▶ _EXCERPT TO READ_:
# # # # #

Tour shows off new Edwards college campus features |

Tour shows off new Edwards college campus features

NWS CMC tour 1 KA 4-15-11

EDWARDS, Colorado – When Colorado Mountain College opened its Edwards campus in 2004, there were already plans to expand the school. But campus director Peggy Curry never imagined construction would start again less than a decade later.

“It sure filled up faster than I expected,” Curry said.

It didn’t take long for the new building at Edwards to fill, and not much longer for the place to be too small for the programs provided and the students who wanted them. So – using cash from savings – work started last year on an addition that will roughly double the size of the building. But beyond just more space, this addition promises new ways to make burgeoning programs more effective, and set up the school to become more of a true campus and community meeting place.

Curry and other college officials, along with project architect Jon Keiser of TAB Associates, led a tour of the new space Friday.

Along with the new construction, there have already been improvements to the existing building – walls have come down to make bigger classrooms, and the very popular dance studios have been expanded, too. The new building will provide a student center space, one that’s deliberately being left with plenty of echo, so people sense a vibrant place past the public entrance on the east side.

There’s a new language lab with small studio rooms so students aren’t bothered by other students practicing speech, and a lecture hall with bleacher-type seats that can transform an 80-seat lecture hall into a room for art exhibits or other classes that need a bit more floor space.

But the building’s new skills are really on display in the area for firefighter, ambulance-crew and nursing students.

The fire science room has garage doors big enough to back in two fire trucks. There will be simulated sprinkler systems, that allow students to trouble-shoot sprinklers before finding them in the field. There are places to connect hoses to water fixtures, and, outside, students will be able to do live-fire training.

# # # # #

▶ _DATASET CONTENT_:
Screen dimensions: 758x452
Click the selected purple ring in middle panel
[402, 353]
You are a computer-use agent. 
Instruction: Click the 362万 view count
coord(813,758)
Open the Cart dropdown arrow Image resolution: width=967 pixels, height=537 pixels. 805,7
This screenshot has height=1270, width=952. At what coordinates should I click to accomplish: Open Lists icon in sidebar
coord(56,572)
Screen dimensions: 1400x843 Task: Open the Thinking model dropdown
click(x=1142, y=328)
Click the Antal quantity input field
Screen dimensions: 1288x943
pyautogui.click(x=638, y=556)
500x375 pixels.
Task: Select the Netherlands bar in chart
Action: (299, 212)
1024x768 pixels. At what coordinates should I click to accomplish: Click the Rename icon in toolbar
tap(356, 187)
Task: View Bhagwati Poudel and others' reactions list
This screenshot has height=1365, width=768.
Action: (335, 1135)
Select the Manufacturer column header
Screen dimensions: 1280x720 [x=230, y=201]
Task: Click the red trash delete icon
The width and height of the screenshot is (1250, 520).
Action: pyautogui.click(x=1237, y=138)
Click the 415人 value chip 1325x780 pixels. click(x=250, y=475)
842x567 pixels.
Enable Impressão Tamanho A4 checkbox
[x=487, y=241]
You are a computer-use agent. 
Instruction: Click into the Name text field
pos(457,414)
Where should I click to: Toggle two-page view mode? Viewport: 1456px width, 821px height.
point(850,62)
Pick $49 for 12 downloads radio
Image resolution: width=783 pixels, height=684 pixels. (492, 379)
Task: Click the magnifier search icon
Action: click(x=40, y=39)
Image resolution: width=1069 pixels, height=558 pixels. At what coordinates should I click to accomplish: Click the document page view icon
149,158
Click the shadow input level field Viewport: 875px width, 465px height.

# # # # #

▶ _REQUIREMENT 1_:
In the article about the Edwards campus expansion, what was used to pay for the addition?
▶ _REQUIREMENT 2_:
Write out the part of the Edwards campus article starting with "The fire science" and going on through "do live-fire training.".
Answer using only the article about the Edwards campus, not the records.

▶ _TASK OUTPUT 1_:
Cash from savings.

▶ _TASK OUTPUT 2_:
The fire science room has garage doors big enough to back in two fire trucks. There will be simulated sprinkler systems, that allow students to trouble-shoot sprinklers before finding them in the field. There are places to connect hoses to water fixtures, and, outside, students will be able to do live-fire training.